Rents for uncontrolled tenancies normally do not increase during the tenancy. However, if the tenant stays on after the tenancy finishes, on a month-to-month tenancy, the landlord can increase the rent. Generally, if the tenancy is for a fixed period of time, such as six months or a year, the rent is not increased until the fixed period ends.
The only exceptions to this are if the tenant agrees to a change in the rent or it states in the tenancy agreement that the rent will be increased. You must give your tenants at least four weeks notice before increasing the rent.
If you are unsure about how to increase the rent you should consult a solicitor.
Since 1978 all private landlords in Northern Ireland have a legal obligation to provide their tenants with a rent book. This should contain the landlords name and address and the main terms of the tenancy agreement.

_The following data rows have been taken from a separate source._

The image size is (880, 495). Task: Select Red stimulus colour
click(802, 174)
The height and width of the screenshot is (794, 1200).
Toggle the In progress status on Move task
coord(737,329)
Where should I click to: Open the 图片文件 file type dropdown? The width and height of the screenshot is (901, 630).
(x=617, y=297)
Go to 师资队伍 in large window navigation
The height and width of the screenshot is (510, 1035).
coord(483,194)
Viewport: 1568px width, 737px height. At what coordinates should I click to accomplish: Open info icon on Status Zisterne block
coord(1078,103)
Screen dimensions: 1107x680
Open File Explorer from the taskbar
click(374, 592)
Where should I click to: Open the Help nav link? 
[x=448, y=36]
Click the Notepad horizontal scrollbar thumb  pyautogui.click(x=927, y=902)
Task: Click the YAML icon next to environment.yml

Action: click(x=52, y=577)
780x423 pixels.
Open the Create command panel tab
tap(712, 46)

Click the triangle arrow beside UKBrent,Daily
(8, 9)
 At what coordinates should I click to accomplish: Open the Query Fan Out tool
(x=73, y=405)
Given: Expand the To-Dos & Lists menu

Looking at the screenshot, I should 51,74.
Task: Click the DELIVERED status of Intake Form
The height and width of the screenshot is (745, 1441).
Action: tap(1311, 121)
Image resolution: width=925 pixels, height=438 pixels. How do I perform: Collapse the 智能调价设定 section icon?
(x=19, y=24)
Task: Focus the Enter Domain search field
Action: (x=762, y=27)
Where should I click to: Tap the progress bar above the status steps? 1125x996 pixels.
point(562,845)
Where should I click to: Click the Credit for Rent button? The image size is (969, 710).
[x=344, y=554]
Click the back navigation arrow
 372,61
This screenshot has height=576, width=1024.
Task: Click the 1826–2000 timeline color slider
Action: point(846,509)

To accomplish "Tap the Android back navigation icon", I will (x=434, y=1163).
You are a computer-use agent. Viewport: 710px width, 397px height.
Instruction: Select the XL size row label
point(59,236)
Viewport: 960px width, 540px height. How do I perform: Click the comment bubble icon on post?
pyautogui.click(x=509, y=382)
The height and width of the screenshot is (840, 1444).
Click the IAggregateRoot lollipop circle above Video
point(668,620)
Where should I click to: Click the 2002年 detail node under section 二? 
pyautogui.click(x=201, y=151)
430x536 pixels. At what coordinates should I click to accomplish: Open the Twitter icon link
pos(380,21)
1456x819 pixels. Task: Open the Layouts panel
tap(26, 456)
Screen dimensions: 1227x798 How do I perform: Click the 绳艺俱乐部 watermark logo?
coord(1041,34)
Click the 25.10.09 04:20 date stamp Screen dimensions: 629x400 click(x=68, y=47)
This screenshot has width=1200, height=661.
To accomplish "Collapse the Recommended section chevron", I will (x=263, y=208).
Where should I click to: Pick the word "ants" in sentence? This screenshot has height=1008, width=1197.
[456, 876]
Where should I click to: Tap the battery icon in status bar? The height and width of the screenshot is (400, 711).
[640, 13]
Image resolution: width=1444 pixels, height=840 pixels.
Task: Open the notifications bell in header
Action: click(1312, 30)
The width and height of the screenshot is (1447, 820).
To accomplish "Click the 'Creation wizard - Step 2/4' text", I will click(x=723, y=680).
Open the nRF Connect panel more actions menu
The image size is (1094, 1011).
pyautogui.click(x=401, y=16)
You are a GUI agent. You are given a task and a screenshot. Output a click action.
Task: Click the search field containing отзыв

A rent book must be provided free of charge and your tenant must make it available to you or your agent for updating. It is in your interests and that of your tenants, to ensure that the rent book is accurately kept, as it is both a receipt and a rent book. Rent should be collected regularly and by an appropriate and agreed method.
- Download a copy of our Rent book ( 89 KB)
In the private uncontrolled sector deposits for accommodation are quite common. The landlord is legally entitled to request a deposit from any prospective tenant. While there is no limit on the amount of money you can ask for as a deposit, most landlords will ask a tenant for a month's rent as a deposit.
Generally, such deposits are used as security by the landlord or agent to cover any damage, theft, unpaid bills or rent arrears. Remember, the statement of tenancy terms must state the amount and purpose of the deposit, the circumstances where all or part of the deposit can be withheld and contain an inventory of furnishings. Where a landlord wrongfully keeps a deposit, the tenant can take legal action for recovery.
A major problem for people trying to rent privately is raising the deposit. You may wish to consider accepting the deposit by instalments to assist the tenant.
You should always provide the tenant with a receipt for any deposit received. Remember, the deposit is the tenants' money which you are holding on trust. It is recommended that you hold the money in an interest bearing account.
The money should be returned in full, plus any interest, at the end of the tenancy, if there are no losses or damage to the property. You should allow for normal wear and tear of furniture coverings, carpets etc. and this should not be deducted from any deposit paid.
Please note that it is illegal for agents to request letting fees in respect of their administration costs. It is also illegal for a landlord, agent or former tenant to ask a prospective tenant for key money, that is, a payment made for handing over the tenancy of the property being let.
Rent arrears - spot the problems early on
If your tenant starts to get into arrears, try to discuss it with him or her. Consider the following:
- Have your tenants' circumstances changed?
- Should your tenant be claiming Housing Benefit?
- Have you given them the all information and documentation that we need in order to assess their claim?
- Have you completed the Certificate of Occupation on the tenant's Housing Benefit claim form?
Don't wait for the situation to get any worse - act immediately. If you think the tenant can afford to pay but is simply refusing to do so, you can serve the required notices.
Just serving these can be enough to persuade the tenant to start paying properly. If it doesn't work you can apply to the court. You will have to prove that the tenant is in arrears, and it is reasonable for the court to grant possession to you. If the court agrees with you, your tenant will be given a little more time and be asked to pay what he or she owes.